- DIRECTIONS
Starting with the line that contains "Click the country" and going on through the line that contains "This screenshot has height=913, width=420.", give those lines as a numbered list, leaving out any blank lines.

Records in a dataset

----

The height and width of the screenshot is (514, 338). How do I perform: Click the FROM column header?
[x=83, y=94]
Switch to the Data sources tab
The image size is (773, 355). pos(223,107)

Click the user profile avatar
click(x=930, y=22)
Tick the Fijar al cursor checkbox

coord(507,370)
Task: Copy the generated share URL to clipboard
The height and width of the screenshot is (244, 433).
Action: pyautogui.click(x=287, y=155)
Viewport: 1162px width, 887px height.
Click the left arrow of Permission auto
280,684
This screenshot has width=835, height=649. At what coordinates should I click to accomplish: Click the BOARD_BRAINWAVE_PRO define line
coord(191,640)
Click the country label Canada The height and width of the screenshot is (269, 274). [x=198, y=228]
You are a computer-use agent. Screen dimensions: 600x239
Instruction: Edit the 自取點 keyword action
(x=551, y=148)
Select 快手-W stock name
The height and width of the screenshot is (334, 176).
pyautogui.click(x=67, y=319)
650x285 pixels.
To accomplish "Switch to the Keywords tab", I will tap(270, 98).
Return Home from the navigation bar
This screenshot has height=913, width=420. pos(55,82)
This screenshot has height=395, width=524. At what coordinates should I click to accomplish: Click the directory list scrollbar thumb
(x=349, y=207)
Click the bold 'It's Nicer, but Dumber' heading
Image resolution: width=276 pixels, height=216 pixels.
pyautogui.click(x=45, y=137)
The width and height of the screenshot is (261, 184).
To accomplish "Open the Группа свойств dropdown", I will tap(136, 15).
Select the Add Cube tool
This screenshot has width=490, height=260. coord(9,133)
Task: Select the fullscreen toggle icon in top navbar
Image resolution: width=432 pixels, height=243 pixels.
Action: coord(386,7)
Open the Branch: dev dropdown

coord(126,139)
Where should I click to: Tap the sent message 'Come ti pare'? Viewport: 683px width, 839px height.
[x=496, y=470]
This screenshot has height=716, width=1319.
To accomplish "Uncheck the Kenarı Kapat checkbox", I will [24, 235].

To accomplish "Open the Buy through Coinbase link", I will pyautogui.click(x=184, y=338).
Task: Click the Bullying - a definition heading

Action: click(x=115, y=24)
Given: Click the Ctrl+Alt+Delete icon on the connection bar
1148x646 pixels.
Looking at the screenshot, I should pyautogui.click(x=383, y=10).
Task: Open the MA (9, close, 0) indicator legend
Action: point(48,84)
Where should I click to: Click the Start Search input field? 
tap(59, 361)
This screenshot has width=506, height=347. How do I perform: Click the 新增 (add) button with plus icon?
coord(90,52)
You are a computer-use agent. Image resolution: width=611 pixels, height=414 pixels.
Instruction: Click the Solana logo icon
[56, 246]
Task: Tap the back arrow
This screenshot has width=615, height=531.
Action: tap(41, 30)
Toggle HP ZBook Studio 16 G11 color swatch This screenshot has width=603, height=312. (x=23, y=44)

----

- OUTPUT OF THE TASK
1. Click the country label Canada The height and width of the screenshot is (269, 274). [x=198, y=228]
2. You are a computer-use agent. Screen dimensions: 600x239
3. Instruction: Edit the 自取點 keyword action
4. (x=551, y=148)
5. Select 快手-W stock name
6. The height and width of the screenshot is (334, 176).
7. pyautogui.click(x=67, y=319)
8. 650x285 pixels.
9. To accomplish "Switch to the Keywords tab", I will tap(270, 98).
10. Return Home from the navigation bar
11. This screenshot has height=913, width=420. pos(55,82)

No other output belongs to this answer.